Where a line in the listing contains the string "kisember", copy that line out.

##### DATA FOR THIS TASK

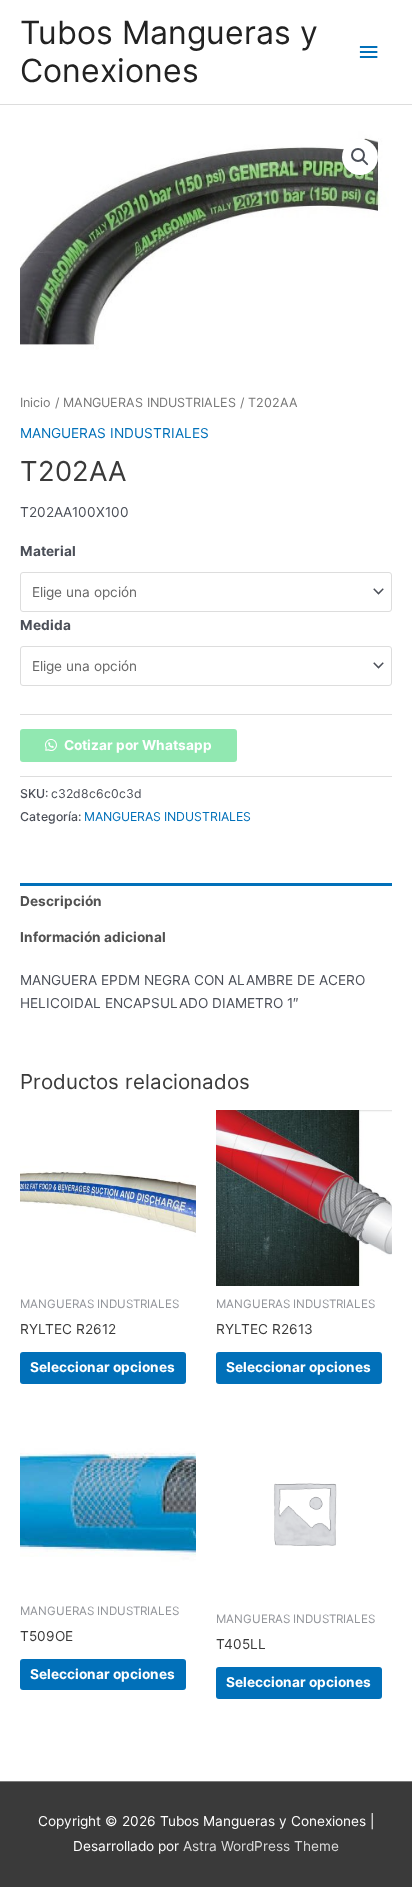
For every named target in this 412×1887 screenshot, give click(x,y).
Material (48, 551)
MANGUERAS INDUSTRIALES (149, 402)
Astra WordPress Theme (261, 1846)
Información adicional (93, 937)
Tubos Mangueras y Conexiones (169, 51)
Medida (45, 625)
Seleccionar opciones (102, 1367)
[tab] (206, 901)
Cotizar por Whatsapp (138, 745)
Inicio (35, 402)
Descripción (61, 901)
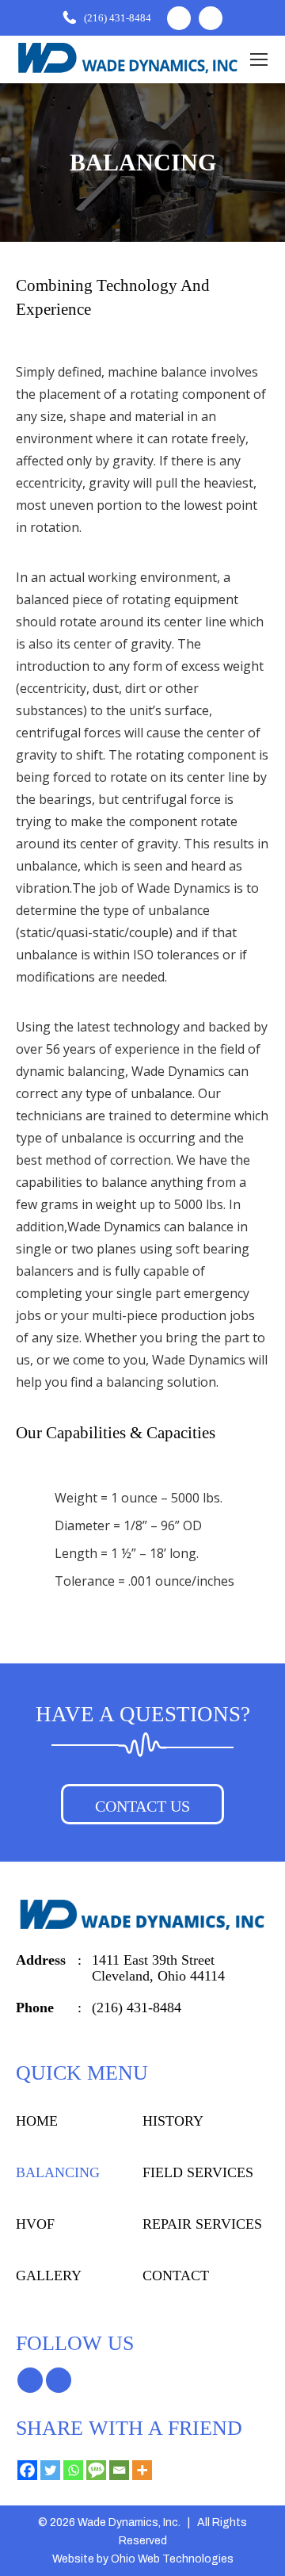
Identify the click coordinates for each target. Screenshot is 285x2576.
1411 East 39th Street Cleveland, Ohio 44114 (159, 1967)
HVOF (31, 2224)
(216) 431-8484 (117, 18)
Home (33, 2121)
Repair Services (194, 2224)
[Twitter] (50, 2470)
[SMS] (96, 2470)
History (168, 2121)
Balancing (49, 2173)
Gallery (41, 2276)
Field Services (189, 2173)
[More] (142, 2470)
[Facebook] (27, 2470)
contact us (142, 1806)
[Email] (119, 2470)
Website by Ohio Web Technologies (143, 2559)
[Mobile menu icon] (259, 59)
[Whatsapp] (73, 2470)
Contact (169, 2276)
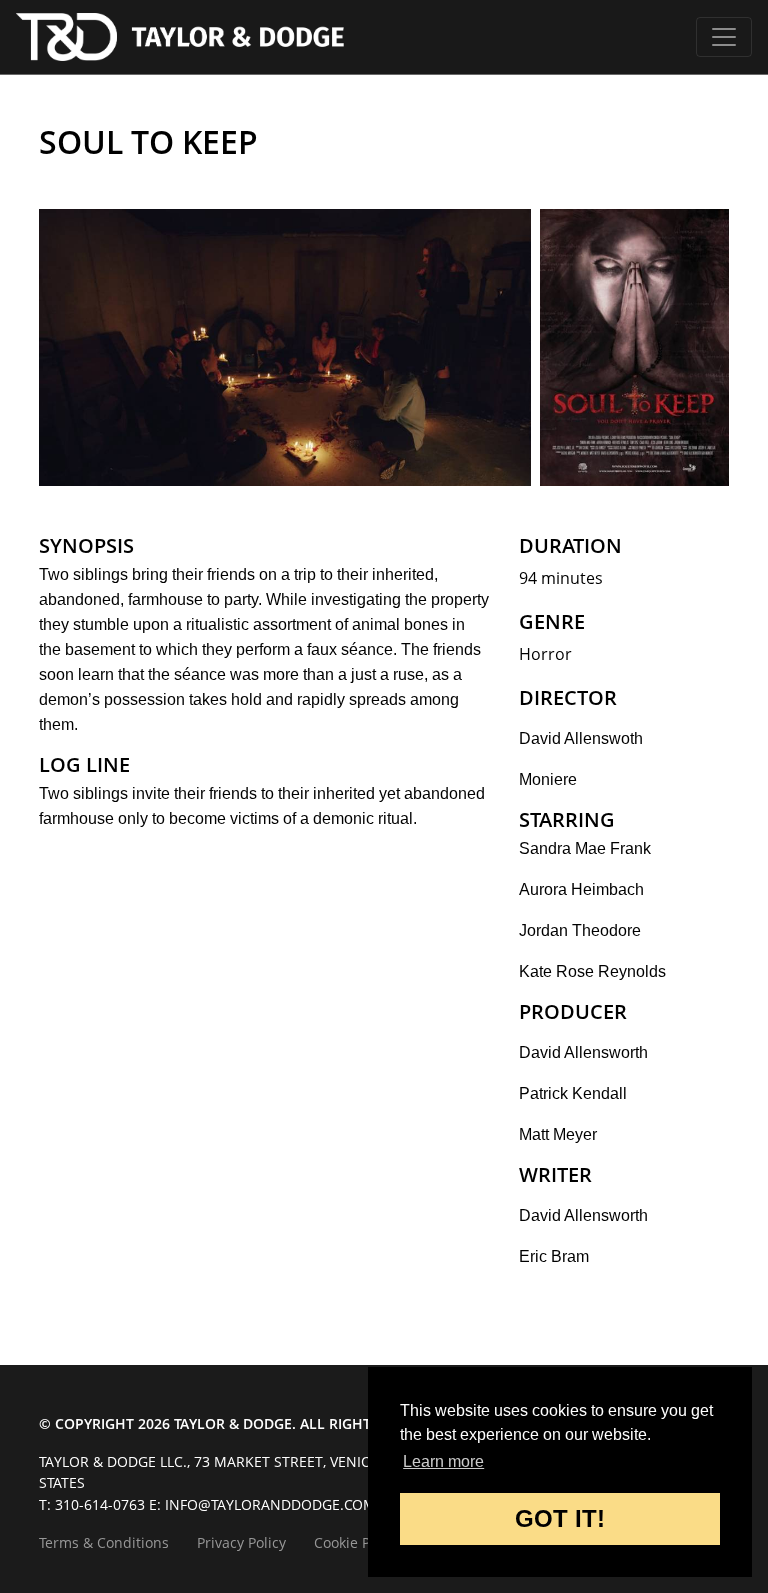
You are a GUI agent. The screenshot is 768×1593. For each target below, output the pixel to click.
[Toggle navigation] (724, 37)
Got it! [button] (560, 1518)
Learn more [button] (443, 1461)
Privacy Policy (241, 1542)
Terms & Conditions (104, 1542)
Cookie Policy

##########
##### DATA FOR THIS TASK

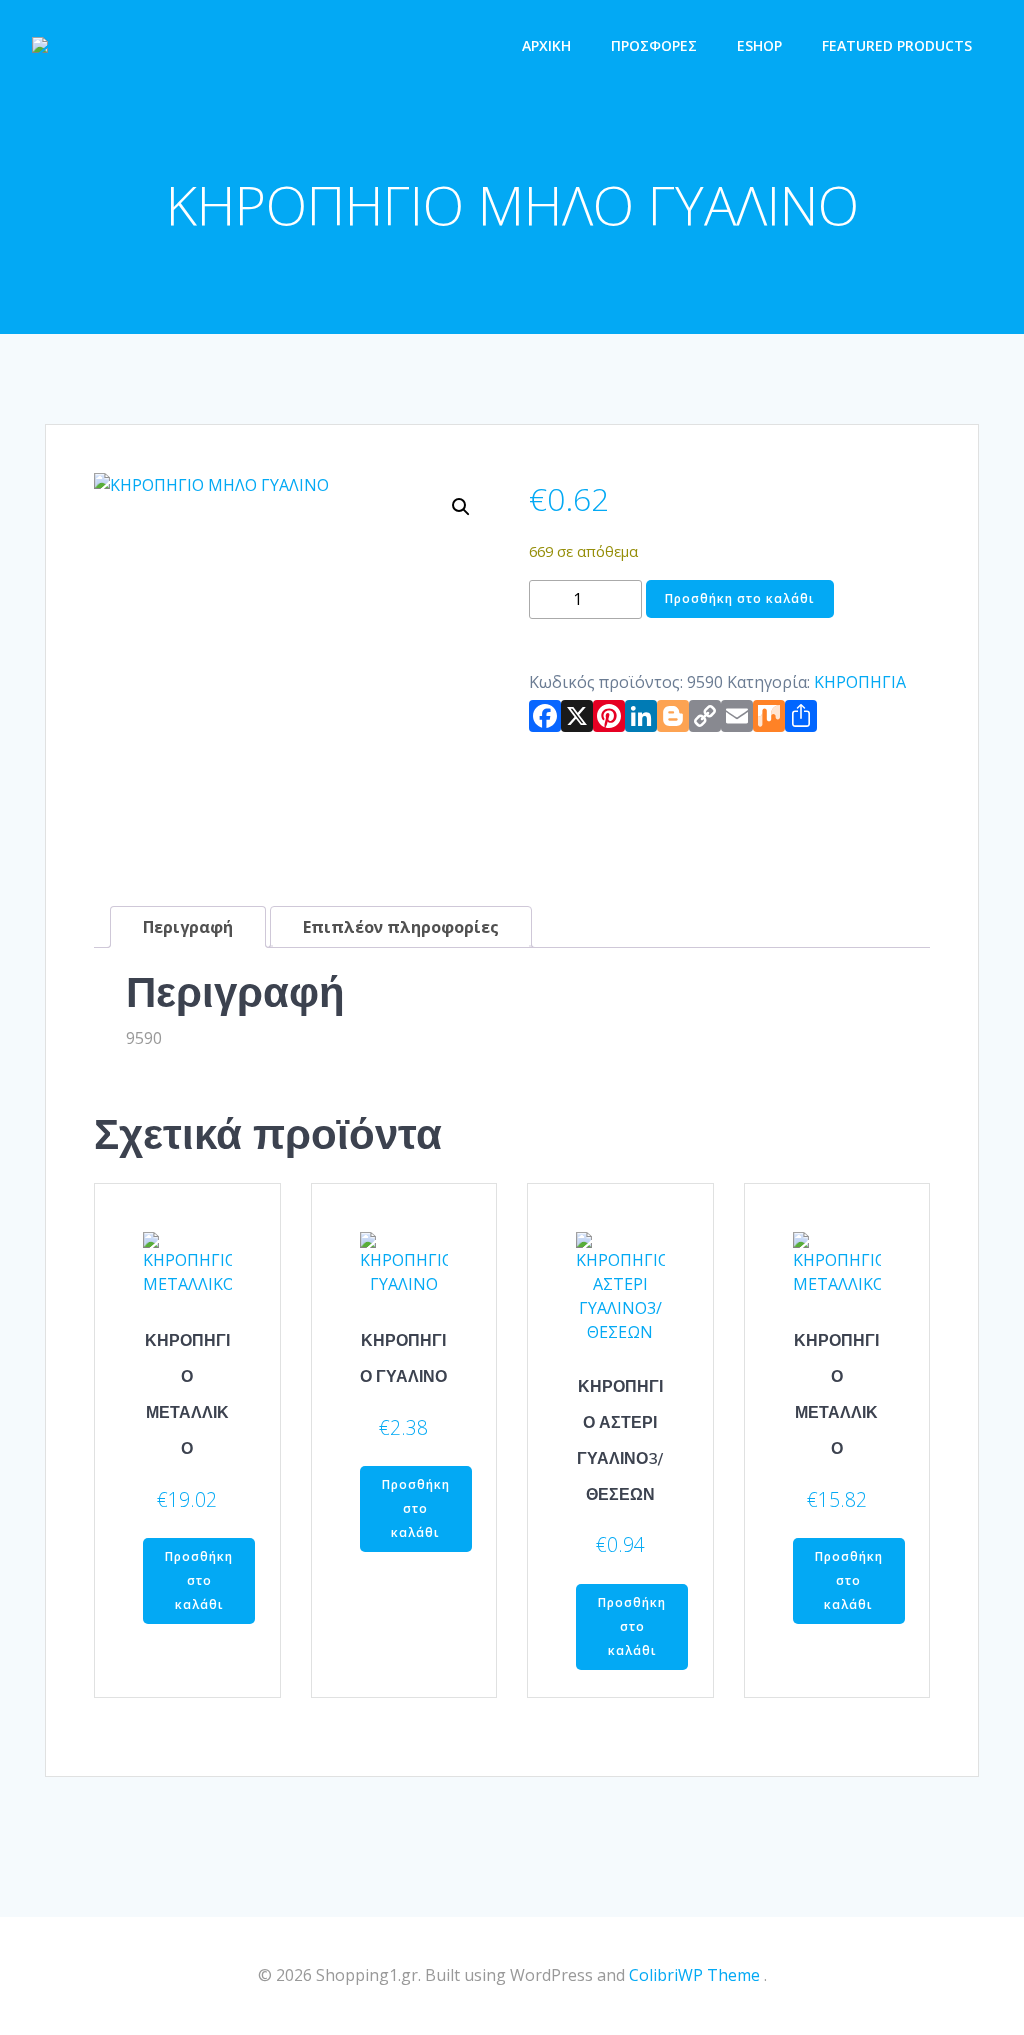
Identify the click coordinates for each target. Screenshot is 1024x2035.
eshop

##########
##### DATA FOR THIS TASK

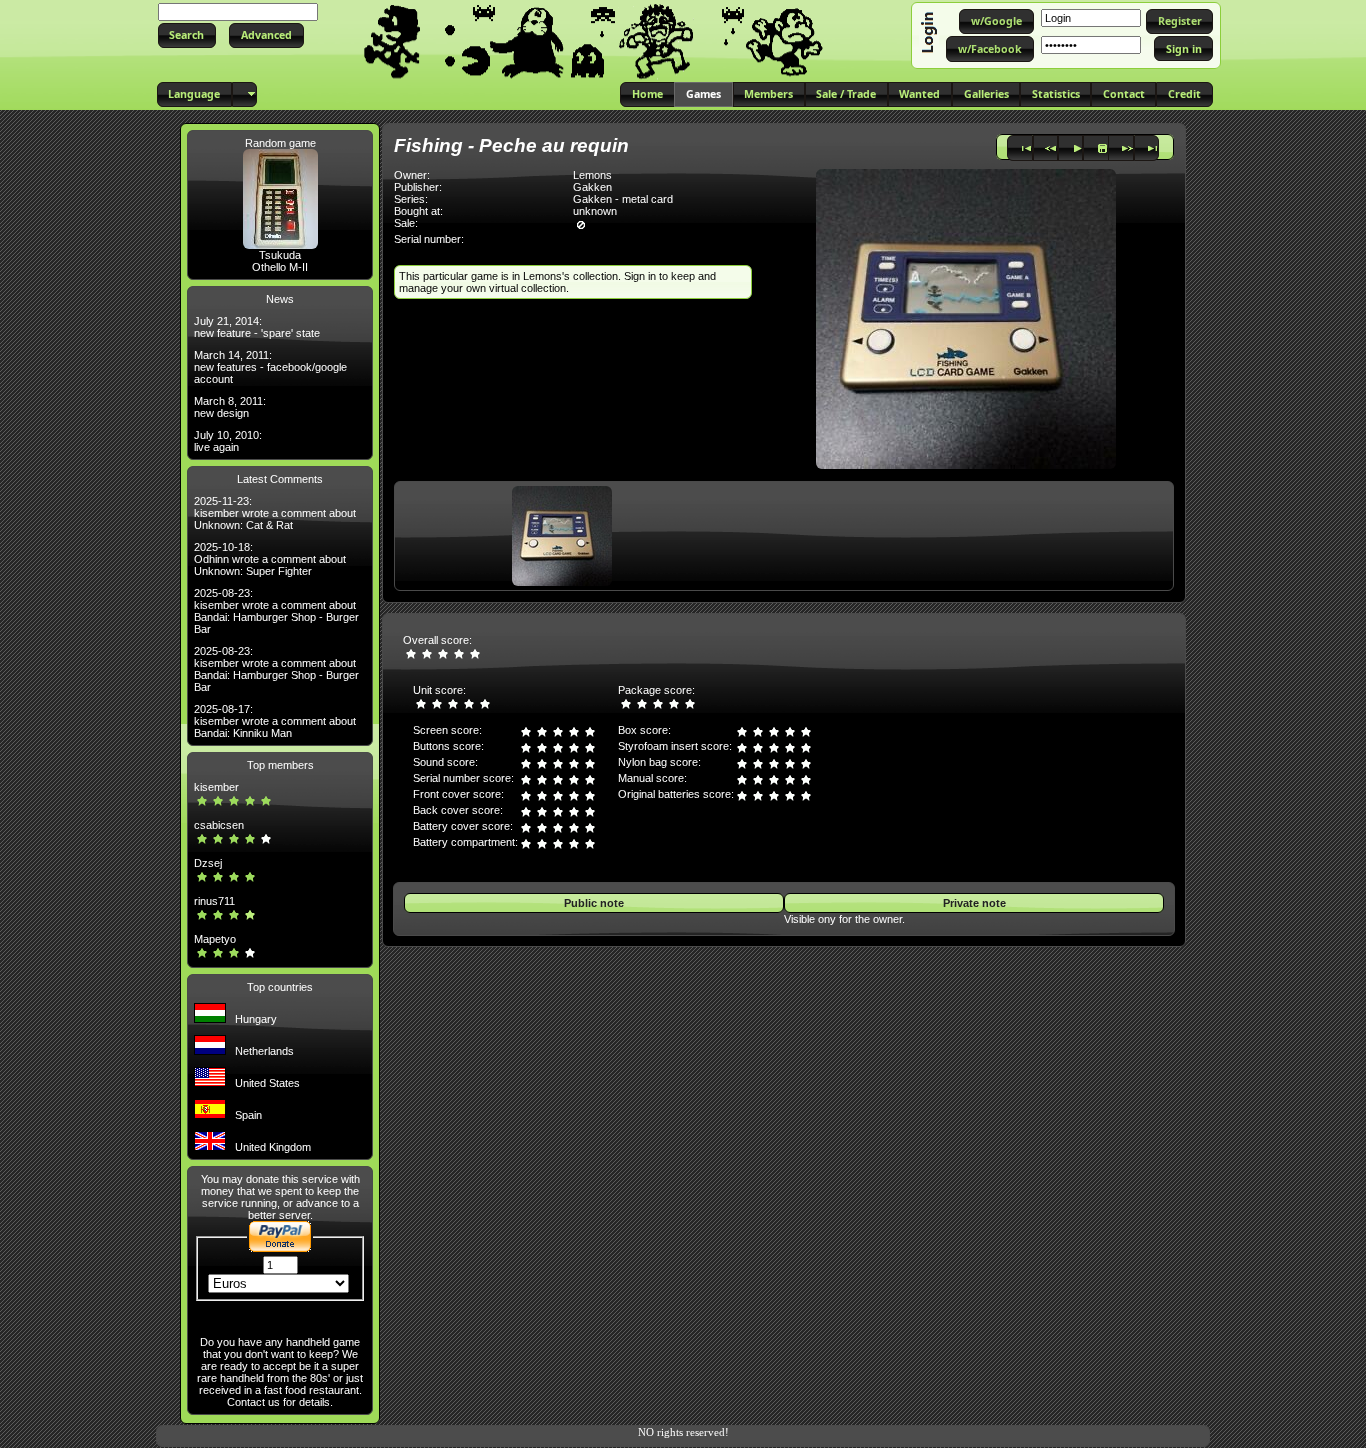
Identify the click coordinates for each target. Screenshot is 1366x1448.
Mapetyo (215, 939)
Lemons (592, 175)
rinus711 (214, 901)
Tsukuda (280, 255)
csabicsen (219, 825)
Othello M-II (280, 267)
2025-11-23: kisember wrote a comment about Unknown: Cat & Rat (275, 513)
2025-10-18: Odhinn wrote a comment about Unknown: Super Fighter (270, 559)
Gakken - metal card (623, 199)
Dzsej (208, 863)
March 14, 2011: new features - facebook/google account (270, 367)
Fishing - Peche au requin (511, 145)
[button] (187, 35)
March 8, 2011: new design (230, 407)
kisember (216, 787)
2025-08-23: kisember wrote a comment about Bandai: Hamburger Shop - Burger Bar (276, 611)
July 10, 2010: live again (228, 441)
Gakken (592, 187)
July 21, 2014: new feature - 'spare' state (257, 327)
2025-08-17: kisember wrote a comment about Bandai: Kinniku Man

##########

=== SOLUTION FOR THIS TASK ===
2025-11-23: kisember wrote a comment about Unknown: Cat & Rat (275, 513)
kisember (216, 787)
2025-08-23: kisember wrote a comment about Bandai: Hamburger Shop - Burger Bar (276, 611)
2025-08-17: kisember wrote a comment about Bandai: Kinniku Man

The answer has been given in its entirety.